We can use this to add another debug level to our Attribute::Handlers example. Here, debug level four (4) will print out the source of our subroutine.

Before our debug() subroutine declaration we add the following lines of code.

        use B::Deparse;
        my $deparser = B::Deparse->new;

Next, our debugging closure declaration is updated to print out the full subroutine with the DEBUG: prefix on each line.

        *{$symbol} = sub {
                warn sprintf "DEBUG[%s]: entering %s(%s)\n",
                        scalar(localtime), $name, ($level >= 3 ? "@_" : '' );
                if ( $level >= 4 ) {
                        my $sub = sprintf "sub %s %s",
                                $name, $deparser->coderef2text( $code );
                        $sub =~ s/\n/\nDEBUG: /g;
                        warn "DEBUG: $sub\n";
                }
                my @output = $code->(@_);
                if ( $level >= 2 ) {
                        warn sprintf "DEBUG[%s]: leaving %s\n",
                                scalar(localtime), $name;
                }
                return @output;
        };

The verbose debugging output looks like this.

        DEBUG[Wed Jun 18 12:47:22 2003]: entering main::table(Chastity Mom Casey Dad Evelina Kid)

_What you will do_: Write out everything in the Perl debugging passage from "We can use this" down to "lines of code.", word for word.

_Provided data_:
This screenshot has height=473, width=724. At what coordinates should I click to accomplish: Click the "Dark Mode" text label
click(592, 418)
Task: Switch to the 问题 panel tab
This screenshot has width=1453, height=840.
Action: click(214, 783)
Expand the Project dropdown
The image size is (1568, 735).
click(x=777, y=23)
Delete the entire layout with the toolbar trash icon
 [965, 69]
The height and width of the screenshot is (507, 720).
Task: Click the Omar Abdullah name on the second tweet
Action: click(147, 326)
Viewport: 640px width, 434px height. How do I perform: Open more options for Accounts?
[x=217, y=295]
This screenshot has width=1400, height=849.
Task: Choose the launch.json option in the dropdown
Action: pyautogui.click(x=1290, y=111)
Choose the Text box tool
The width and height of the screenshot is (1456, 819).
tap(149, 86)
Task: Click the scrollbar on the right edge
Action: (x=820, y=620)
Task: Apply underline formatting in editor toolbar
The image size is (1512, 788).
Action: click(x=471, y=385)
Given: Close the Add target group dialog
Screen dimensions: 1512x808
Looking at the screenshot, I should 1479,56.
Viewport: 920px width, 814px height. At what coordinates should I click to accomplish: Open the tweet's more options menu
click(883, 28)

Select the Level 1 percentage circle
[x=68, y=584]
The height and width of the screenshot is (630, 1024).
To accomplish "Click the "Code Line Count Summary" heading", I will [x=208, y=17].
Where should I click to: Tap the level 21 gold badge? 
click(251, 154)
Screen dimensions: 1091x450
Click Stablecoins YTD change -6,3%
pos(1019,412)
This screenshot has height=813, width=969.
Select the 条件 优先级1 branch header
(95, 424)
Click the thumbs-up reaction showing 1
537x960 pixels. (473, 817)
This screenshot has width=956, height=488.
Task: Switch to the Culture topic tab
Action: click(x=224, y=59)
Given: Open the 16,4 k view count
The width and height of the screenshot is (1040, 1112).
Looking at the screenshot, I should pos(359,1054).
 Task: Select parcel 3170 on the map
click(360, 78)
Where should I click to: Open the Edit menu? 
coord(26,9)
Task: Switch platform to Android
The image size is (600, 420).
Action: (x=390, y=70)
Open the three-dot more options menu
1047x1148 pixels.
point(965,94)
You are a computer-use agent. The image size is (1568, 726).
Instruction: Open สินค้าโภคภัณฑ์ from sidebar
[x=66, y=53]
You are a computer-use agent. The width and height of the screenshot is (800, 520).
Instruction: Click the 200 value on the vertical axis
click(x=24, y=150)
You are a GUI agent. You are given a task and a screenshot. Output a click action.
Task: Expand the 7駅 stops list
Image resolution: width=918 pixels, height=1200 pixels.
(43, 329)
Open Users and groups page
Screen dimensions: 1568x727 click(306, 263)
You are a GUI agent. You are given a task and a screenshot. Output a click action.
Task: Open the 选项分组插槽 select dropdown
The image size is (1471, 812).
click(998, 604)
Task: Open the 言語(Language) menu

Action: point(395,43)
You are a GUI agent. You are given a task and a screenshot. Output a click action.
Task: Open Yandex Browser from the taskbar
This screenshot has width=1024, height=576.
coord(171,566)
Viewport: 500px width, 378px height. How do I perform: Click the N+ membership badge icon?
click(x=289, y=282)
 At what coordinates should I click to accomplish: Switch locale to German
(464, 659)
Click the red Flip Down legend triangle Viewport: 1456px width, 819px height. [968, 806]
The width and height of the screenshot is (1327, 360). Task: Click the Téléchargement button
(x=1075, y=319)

_Response below_:
We can use this to add another debug level to our Attribute::Handlers example. Here, debug level four (4) will print out the source of our subroutine.

Before our debug() subroutine declaration we add the following lines of code.